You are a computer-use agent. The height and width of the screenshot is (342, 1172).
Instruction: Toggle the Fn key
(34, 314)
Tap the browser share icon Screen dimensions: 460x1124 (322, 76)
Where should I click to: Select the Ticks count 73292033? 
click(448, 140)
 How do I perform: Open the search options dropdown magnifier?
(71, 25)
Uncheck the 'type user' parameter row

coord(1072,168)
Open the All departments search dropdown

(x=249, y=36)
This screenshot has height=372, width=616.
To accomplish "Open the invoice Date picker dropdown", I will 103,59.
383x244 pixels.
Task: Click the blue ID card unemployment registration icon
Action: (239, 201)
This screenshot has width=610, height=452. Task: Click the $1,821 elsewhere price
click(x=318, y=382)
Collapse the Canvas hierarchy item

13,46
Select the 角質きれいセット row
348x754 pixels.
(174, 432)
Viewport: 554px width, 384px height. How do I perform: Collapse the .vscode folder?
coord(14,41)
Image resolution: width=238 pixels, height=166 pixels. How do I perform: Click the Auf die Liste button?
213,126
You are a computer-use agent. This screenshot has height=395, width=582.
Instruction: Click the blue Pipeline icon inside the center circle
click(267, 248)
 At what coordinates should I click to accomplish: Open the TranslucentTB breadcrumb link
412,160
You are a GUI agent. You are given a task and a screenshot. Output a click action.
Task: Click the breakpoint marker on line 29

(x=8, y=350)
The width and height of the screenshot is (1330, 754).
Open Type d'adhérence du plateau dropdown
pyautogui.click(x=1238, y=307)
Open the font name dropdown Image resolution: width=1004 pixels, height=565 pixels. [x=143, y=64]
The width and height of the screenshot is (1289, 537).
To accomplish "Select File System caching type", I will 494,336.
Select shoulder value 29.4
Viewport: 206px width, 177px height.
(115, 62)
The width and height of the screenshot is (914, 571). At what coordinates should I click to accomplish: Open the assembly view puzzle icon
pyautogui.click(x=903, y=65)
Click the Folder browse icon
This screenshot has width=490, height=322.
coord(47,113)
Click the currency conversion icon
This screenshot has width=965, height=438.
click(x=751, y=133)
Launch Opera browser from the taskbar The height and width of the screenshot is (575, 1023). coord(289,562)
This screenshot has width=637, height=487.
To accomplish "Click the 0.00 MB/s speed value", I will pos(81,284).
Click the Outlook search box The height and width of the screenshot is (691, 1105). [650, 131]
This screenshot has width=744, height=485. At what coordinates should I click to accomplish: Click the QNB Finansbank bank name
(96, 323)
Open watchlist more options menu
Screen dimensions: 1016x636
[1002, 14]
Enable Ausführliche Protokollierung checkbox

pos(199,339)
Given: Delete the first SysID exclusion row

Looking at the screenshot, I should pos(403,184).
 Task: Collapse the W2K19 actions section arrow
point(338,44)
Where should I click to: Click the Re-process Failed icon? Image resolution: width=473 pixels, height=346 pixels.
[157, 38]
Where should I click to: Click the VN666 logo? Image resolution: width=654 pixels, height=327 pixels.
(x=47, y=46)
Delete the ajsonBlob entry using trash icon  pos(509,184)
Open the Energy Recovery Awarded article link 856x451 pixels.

....................

Exercise =
Write out each line exactly, as it is shown above.

Exercise solution =
You are a computer-use agent. The height and width of the screenshot is (342, 1172).
Instruction: Toggle the Fn key
(34, 314)
Tap the browser share icon Screen dimensions: 460x1124 (322, 76)
Where should I click to: Select the Ticks count 73292033? 
click(448, 140)
 How do I perform: Open the search options dropdown magnifier?
(71, 25)
Uncheck the 'type user' parameter row

coord(1072,168)
Open the All departments search dropdown

(x=249, y=36)
This screenshot has height=372, width=616.
To accomplish "Open the invoice Date picker dropdown", I will 103,59.
383x244 pixels.
Task: Click the blue ID card unemployment registration icon
Action: (239, 201)
This screenshot has width=610, height=452. Task: Click the $1,821 elsewhere price
click(x=318, y=382)
Collapse the Canvas hierarchy item

13,46
Select the 角質きれいセット row
348x754 pixels.
(174, 432)
Viewport: 554px width, 384px height. How do I perform: Collapse the .vscode folder?
coord(14,41)
Image resolution: width=238 pixels, height=166 pixels. How do I perform: Click the Auf die Liste button?
213,126
You are a computer-use agent. This screenshot has height=395, width=582.
Instruction: Click the blue Pipeline icon inside the center circle
click(267, 248)
 At what coordinates should I click to accomplish: Open the TranslucentTB breadcrumb link
412,160
You are a GUI agent. You are given a task and a screenshot. Output a click action.
Task: Click the breakpoint marker on line 29

(x=8, y=350)
The width and height of the screenshot is (1330, 754).
Open Type d'adhérence du plateau dropdown
pyautogui.click(x=1238, y=307)
Open the font name dropdown Image resolution: width=1004 pixels, height=565 pixels. [x=143, y=64]
The width and height of the screenshot is (1289, 537).
To accomplish "Select File System caching type", I will 494,336.
Select shoulder value 29.4
Viewport: 206px width, 177px height.
(115, 62)
The width and height of the screenshot is (914, 571). At what coordinates should I click to accomplish: Open the assembly view puzzle icon
pyautogui.click(x=903, y=65)
Click the Folder browse icon
This screenshot has width=490, height=322.
coord(47,113)
Click the currency conversion icon
This screenshot has width=965, height=438.
click(x=751, y=133)
Launch Opera browser from the taskbar The height and width of the screenshot is (575, 1023). coord(289,562)
This screenshot has width=637, height=487.
To accomplish "Click the 0.00 MB/s speed value", I will pos(81,284).
Click the Outlook search box The height and width of the screenshot is (691, 1105). [650, 131]
This screenshot has width=744, height=485. At what coordinates should I click to accomplish: Click the QNB Finansbank bank name
(96, 323)
Open watchlist more options menu
Screen dimensions: 1016x636
[1002, 14]
Enable Ausführliche Protokollierung checkbox

pos(199,339)
Given: Delete the first SysID exclusion row

Looking at the screenshot, I should pos(403,184).
 Task: Collapse the W2K19 actions section arrow
point(338,44)
Where should I click to: Click the Re-process Failed icon? Image resolution: width=473 pixels, height=346 pixels.
[157, 38]
Where should I click to: Click the VN666 logo? Image resolution: width=654 pixels, height=327 pixels.
(x=47, y=46)
Delete the ajsonBlob entry using trash icon  pos(509,184)
Open the Energy Recovery Awarded article link 856x451 pixels.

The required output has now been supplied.